More than 30 hospital trusts are yet to appoint a “freedom to speak up” guardian despite being required to do so under the NHS contract by October 2016.

Henrietta Hughes, the national guardian, revealed the numbers in an update today to mark her first 100 days in the job.



Henrietta Hughes: ‘Everyone has a lot to learn; improvement is possible and we are here to support’

She revealed 201 trusts had appointed a guardian, while 33 have not.

The role was recommended by Sir Robert Francis QC in his report in 2015 on whistleblowing and culture in the NHS. The trust guardians are designed to support and encourage staff to speak up about concerns. It is based on a role launched at the Staffordshire and Stoke-on-Trent Partnership Trust.

Dr Hughes said her “eyes have been opened to the full spectrum of challenges for NHS workers when they want to speak up”.

She added: “While there is good progress, the NHS still has distance to go to create a universally open and honest culture.”

Revealing the number of trusts that have yet to appoint a guardian, she said: “The national contract specifies that NHS trusts and foundation trusts are required to have nominated a freedom to speak up guardian by 1 October 2016. To date we know that 201 trusts have achieved this, which represents 86 per cent of trusts.

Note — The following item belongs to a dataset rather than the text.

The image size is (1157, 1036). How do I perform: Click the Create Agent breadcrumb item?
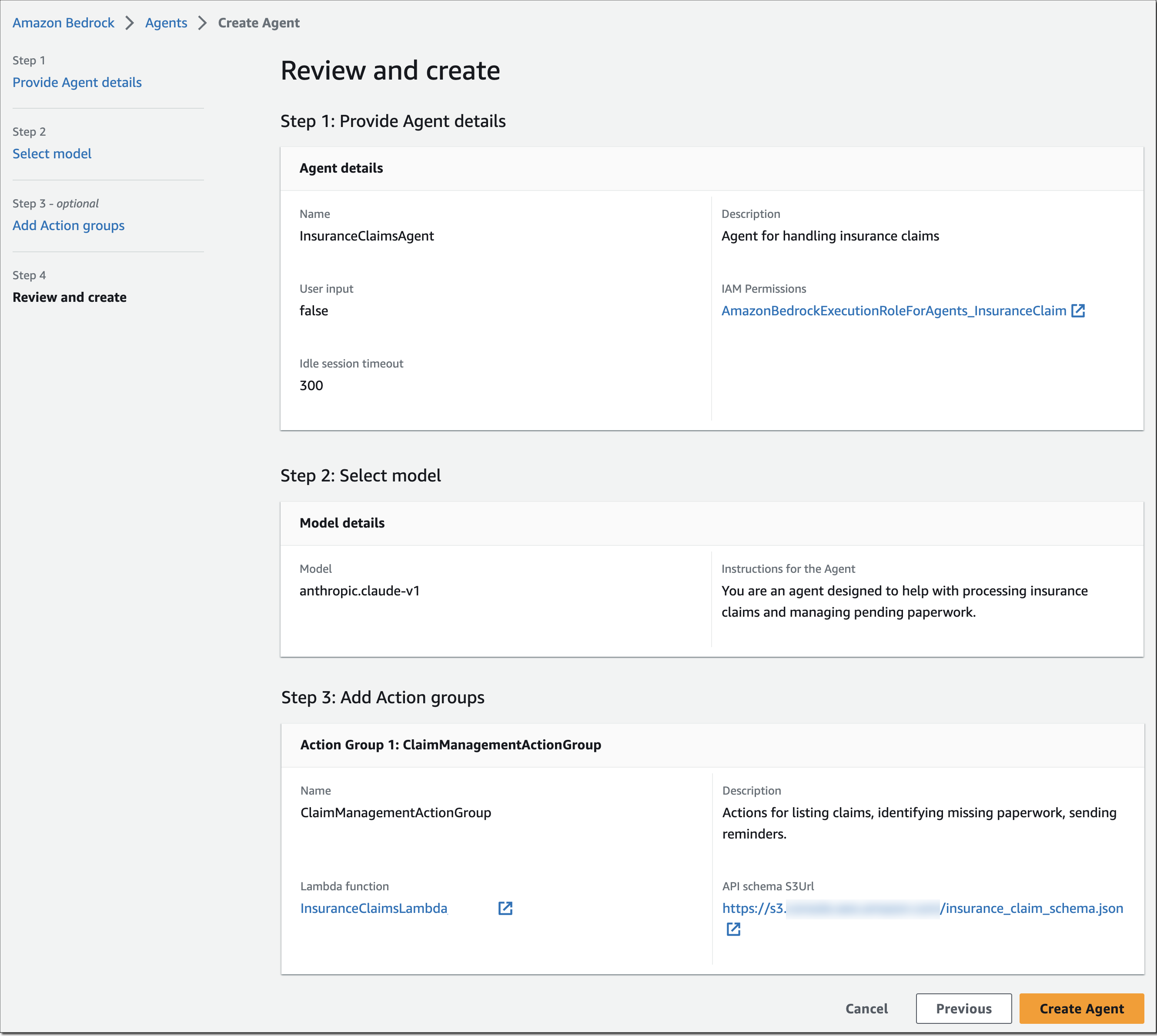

“We are aware of 12 trusts that are in the process of appointing. For the remaining 21 trusts, we are concerned that they may not have a freedom to speak up guardian in post and we are working closely to offer them support to appoint to this position as quickly as possible. Establishing 100 per cent coverage is a key focus for the next 30 days.”

Dr Hughes said where concerns continue “without satisfactory progress or it appears that trusts are not managing the freedom to speak up process” then she would alert national organisations such as NHS Improvement, NHS England and the Care Quality Commission.

She said: “I am working together with NHS trusts and foundation trusts, professional bodies and systems regulators to start the process that when staff speak up their concerns are heard and acted upon in a timely way, staff are not penalised as a result and receive feedback on actions that have been taken.

“The most recent national NHS staff survey highlighted that only 68 per cent of staff felt secure in raising any concerns they may have regarding clinical practice. Only 56 per cent of staff had confidence that their organisation would address their concerns if they were raised.

“There is very good work happening, however this is not universal across England. Everyone has a lot to learn; improvement is possible and we are here to support.”